When Adam Parbus walked through the heavy metal doors of Sayville Middle School as a sixth-grader, he felt irrelevant.
"I was invisible to most people," Parbus, now 20, told a crowd of more than 600 parents and students gathered to discuss the perils of drug and heroin use in the Sayville Middle School auditorium Thursday night. "I did what I had to, to get friends and be cool."
The crowd listened to several speakers discuss the growing problem on Long Island some say has even penetrated Sayville, nicknamed by residents the "friendliest town in America."
Dr. Stephen Dewey of the Feinstein Institute at North Shore-Long Island Jewish Medical System, described the effect of alcohol and drugs on the brain. John Venza of Port Jefferson Station, a social worker and mental health counselor, talked about how parents can reach out to their kids and how to get help.
Parbus said his quest for acceptance, starting at age 12, led him to steal from his parents' liquor cabinet, and later to sell everything he owned - including his Xbox, computer and couch - to purchase drugs.
He said his descent came in part from a lack of supervision. "I was left alone a lot."
Parbus, who graduated from high school in 2007, endured jail time after being charged with possession of an ounce of cocaine.

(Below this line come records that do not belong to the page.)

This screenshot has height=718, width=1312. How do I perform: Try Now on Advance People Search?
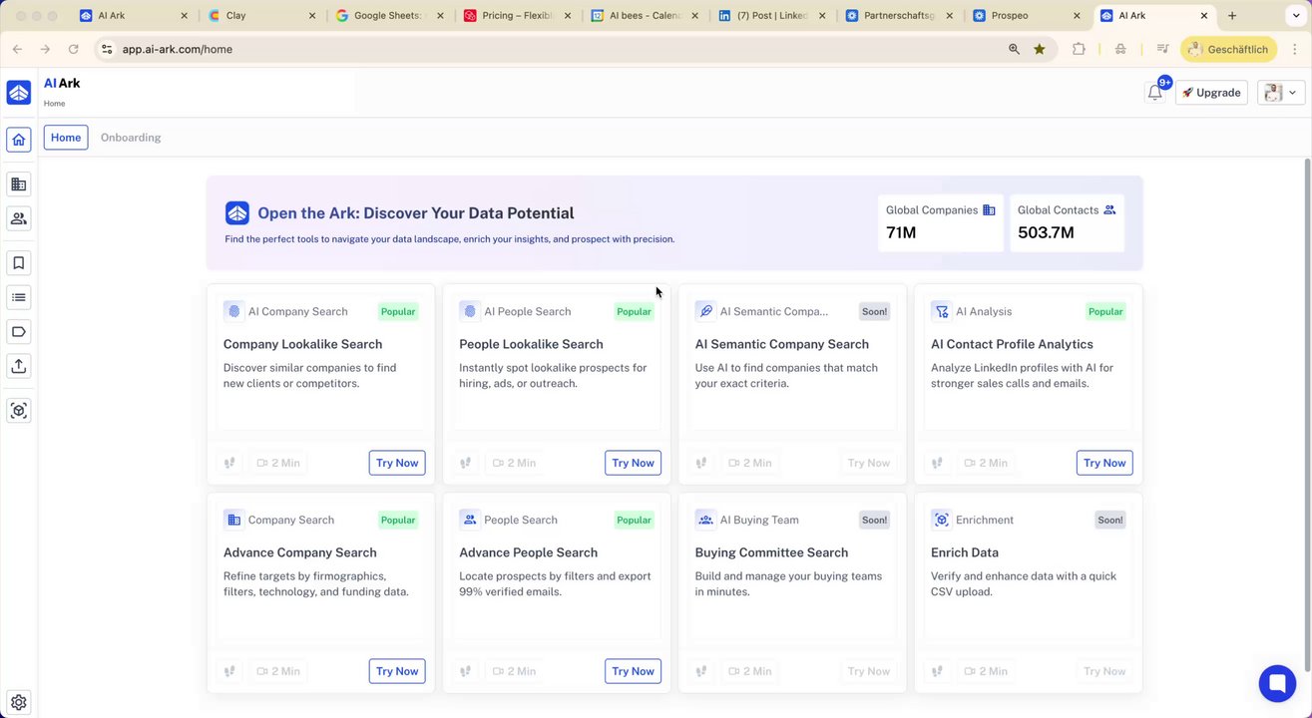[x=633, y=671]
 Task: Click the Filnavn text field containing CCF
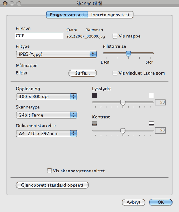(39, 36)
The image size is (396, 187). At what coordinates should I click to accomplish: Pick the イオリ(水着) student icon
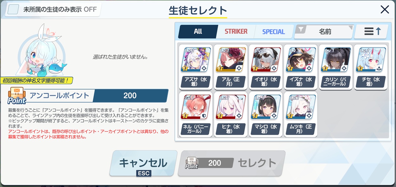tap(265, 67)
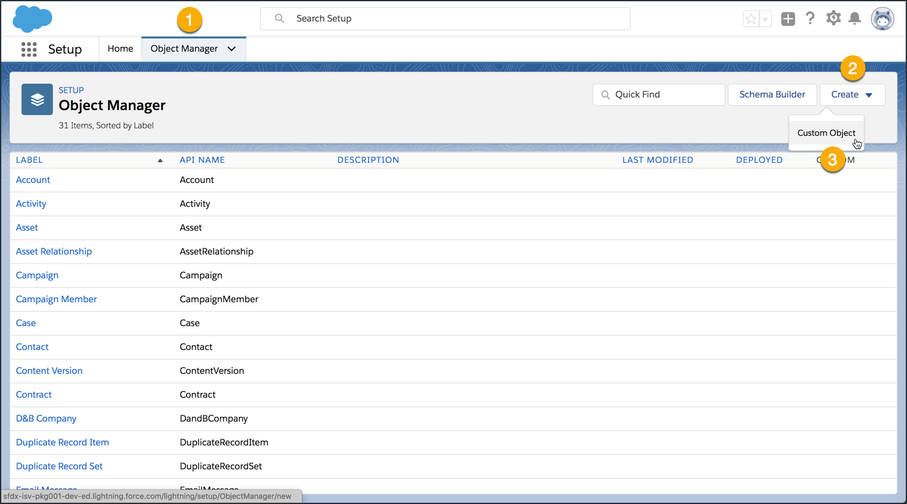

His substance abuse reached a crescendo in July 2008, he said, when he ingested Xanax, half a bottle of vodka, cocaine and allowed someone to inject him with heroin - he was too strung out to perform the task himself. An emergency team revived him after two tries with defibrillators, he said.
Recently in Sayville, talk of heroin has increased, speakers said. More kids are "expressing concerns for their friends and pushing for it to be addressed," said Doug Shaw, a Sayville High School English teacher who met Parbus in summer school.
Shaw asked Parbus if a teacher could have said anything that would have made him stop. After a long pause, Parbus said, "I wasn't noticed by teachers, either. Teachers need to pay closer attention."
Parbus, who has been clean for more than a year and works 60 hours a week at a brokerage firm in Medford, credits increased media attention on heroin and other drugs for Thursday's crowd. "This shows people are finally scared," he said. "Bad things happen here, too."
Many district parents say they believe heroin is a growing problem. Rose, 46, a Sayville resident and substitute aide in the district who did not want to give her last name, said she keeps her 8- and 10-year-olds away from drugs by keeping them involved in extracurricular activities.
"The kids have the money and they have the means," said Lori Elia, 46, a Sayville resident with two kids in the district. "I think they should all hear about this."